**Text section**
━━━━

Our paper at:
https://doi.org/10.1093/bioinformatics/btab331
Step 1: Generate image based document representation
Step 1.1: Build image classifier
Command: python code/Step1_1_Data_preparation_image_classification.py
Inputs:
Img_data_path: The annotated image dataset used for image classification.
Outputs:
The image classifier (in h5 format) for assigning class labels to extracted panels.
Step 1.2: Create Figure-words
Command: python code/Step1_2_creating_type_pattern_feature.py
Inputs:
Clf_results_path: Image classification results.
Data_path: The path to the json file containing basic information of each document, such as title-and-abstract, caption list, and figure list.
Outputs:
The updated json file contains all basic document information including Figure-words information.
Step 1.3: Generate Figure-word based document representation
Command: python code/Step1_3_BDC_using_image_type_pattern.py
Inputs:
Data_path: The path to the json file passed from Step 1.2.

━━━━

**Collected material**
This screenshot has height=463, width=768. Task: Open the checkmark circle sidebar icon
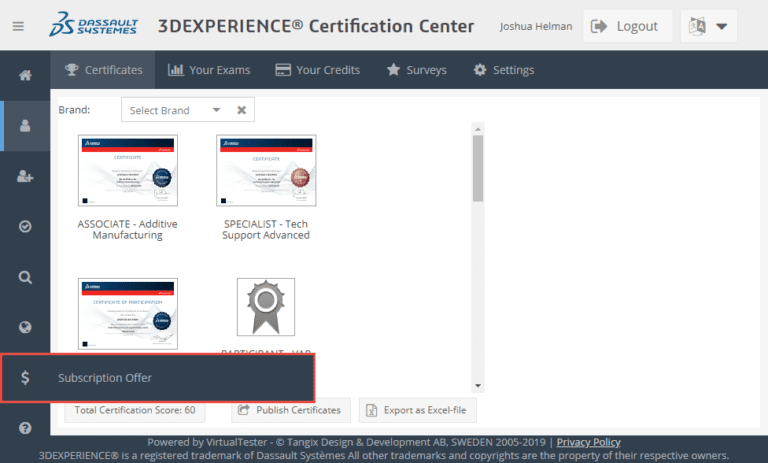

━━━━

**Questions to answer**
A: Say whether each statement agrees with the pipeline steps text above, answering yes or no and quoting the words that decide it: (i) the image classifier built in Step 1.1 is saved in h5 format; (ii) the json file used as input in Step 1.3 comes from Step 1.1; (iii) the json file read in Step 1.2 includes a caption list for each document.
B: In the pipeline steps text above, what command runs Step 1.2?

**Answers to the tasks**
A:
(i) Yes: "The image classifier (in h5 format)"
(ii) No: "The path to the json file passed from Step 1.2."
(iii) Yes: "such as title-and-abstract, caption list, and figure list"

B: python code/Step1_2_creating_type_pattern_feature.py